IHRE AUFGABE
Setzen Sie die Forumsdiskussion über dezentrale Peripherie und HMI an Profinet im Anschluss an den letzten gezeigten Satz fort.

# Dezentrale Perephirie + HMI über Profinet?



## ALBundy (24 Februar 2009)

Hallo Leute hoffe ihr könnt mir weiterhelfen, kurze Beschreibung des Konstellation:

Die Kommunikation ist immer Profinet.
- ET200S     (6ES7 151-3AA23-0AB0) &
- ET200M    (6ES7 153-4AA00-0XB0)
& HMI (TP277) gehen auf Switch_1, vom Switch_1 gehe ich über LWL in ein anderes Gebäude, zum Switch_2. Von diesem Switch_2 gehe ich nun  auf CP343-1 und auf die CPU-313C, die den Controller darstellt.. 

Frage, ist es so von der Konstellation in Ordnung, werden da keine Kommunikationskonflikte auftreten? 
Da wird ja im  RT (Isochronous Real-Time) für Profinet-IO verwendet. Muss ich da irgendwas beachten?

Und wo ist der Unterschied zwischen der oben aufgeführten ET200S version und dieser (6ES7 151-3BA23-0AB0) konnte im Katalog kein Unterschied feststellen ausser dass die andere paar Gramm mehr wiegt.


----------



## MSB (24 Februar 2009)

- ET200S/M kommuniziert mit Profinet *RT* und nicht *IRT* ... da ist ein riesen Unterschied ...
RT ist lediglich ein QoS priorisiertes TCP/IP-Protokoll.
Beachten solltest du, das sämtliche Switche QoS unterstützen sollten.
Gut bedient bist du mit Scalance 200 oder div. Phoenix-Switche oder Hirschmann ... und noch viele mehr.

AUFLISTUNG

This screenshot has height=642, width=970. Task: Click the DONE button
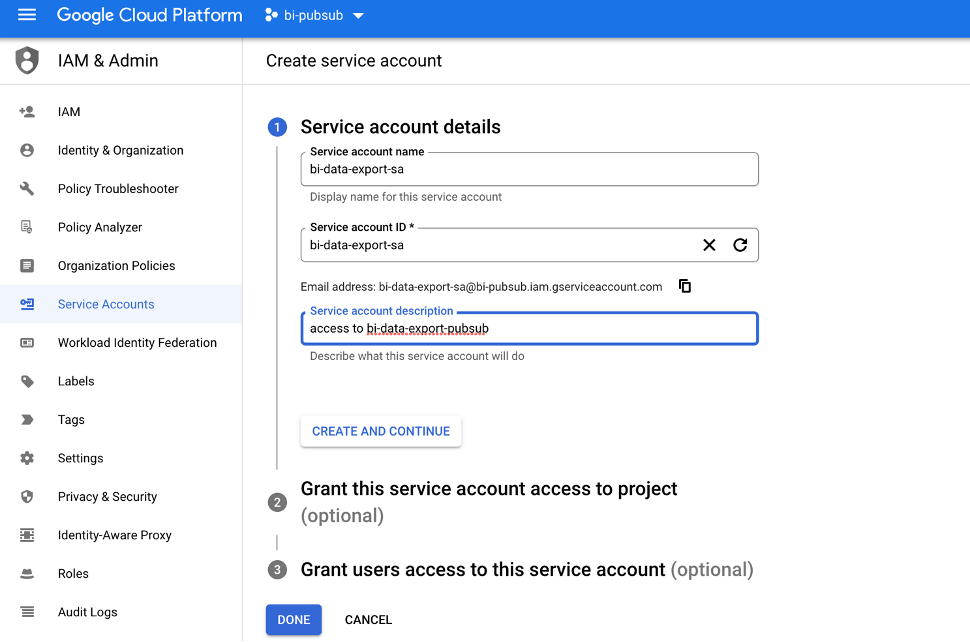coord(293,620)
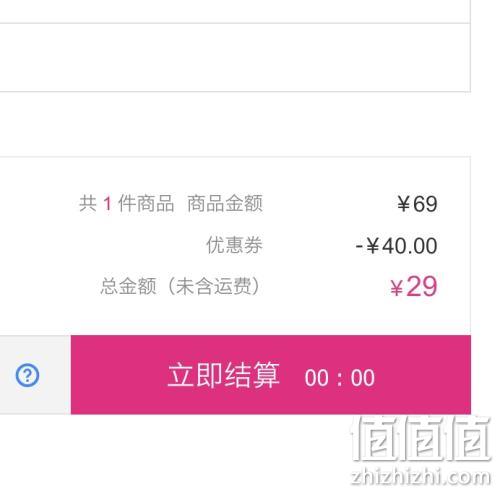The height and width of the screenshot is (494, 500).
Task: Click the 立即结算 checkout button
Action: pos(271,375)
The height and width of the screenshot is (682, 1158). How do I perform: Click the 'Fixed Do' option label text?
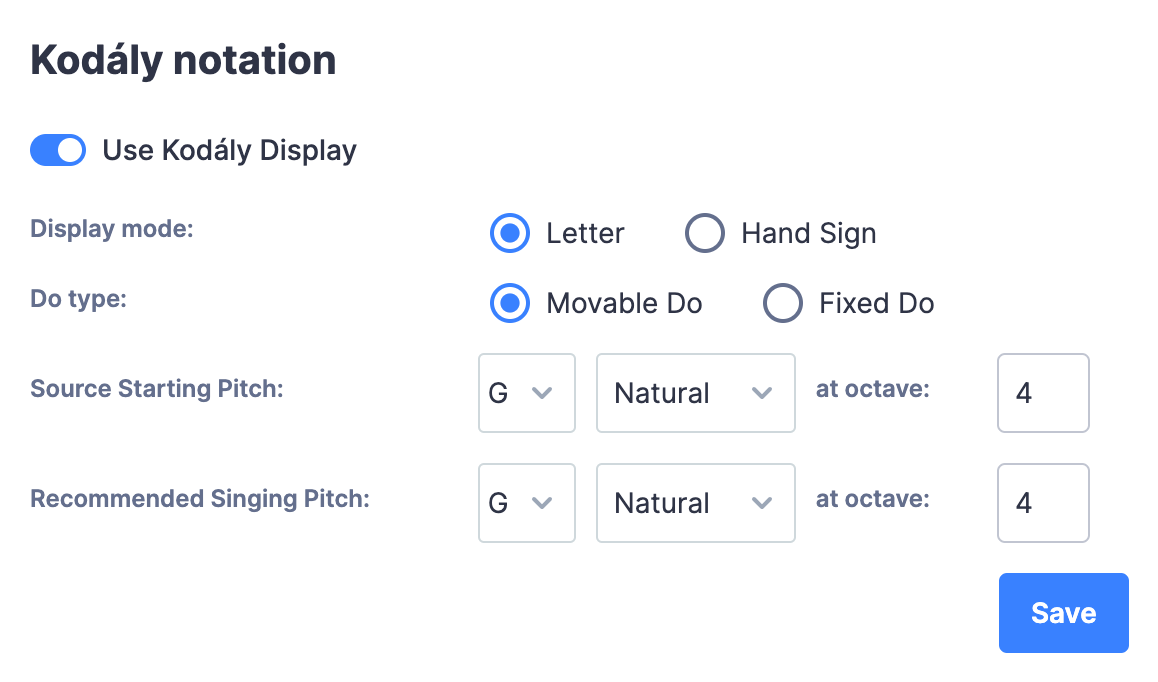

ANTWORT ZUR AUFGABE
P.S. Die Switche gibts größtenteil auch mit Glasfaserports ... das nur am Rande.

IM151-3 (3AA23) vs. IM151-3 HF (3BA23)



> 3 Varianten:
> 
> IM151-3 PN STANDARD
> IM151-3 PN HIGH FEATURE und IM151-3 PN FO:
> ermöglicht gegenüber der STANDARD-Variante den Betrieb von PROFIsafe F-Modulen


Mit anderen Worten sind die HF-Koppler aufgrund deiner "nicht-F-CPU" fürn Arsch..

Mfg
Manuel


----------



## ALBundy (24 Februar 2009)

MSB schrieb:


> - ET200S/M kommuniziert mit Profinet *RT* und nicht *IRT* ... da ist ein riesen Unterschied ...
> RT ist lediglich ein QoS priorisiertes TCP/IP-Protokoll.
> Beachten solltest du, das sämtliche Switche QoS unterstützen sollten.
> Gut bedient bist du mit Scalance 200 oder div. Phoenix-Switche oder Hirschmann ... und noch viele mehr.
> ...




Ok, danke weis jetzt Bescheid.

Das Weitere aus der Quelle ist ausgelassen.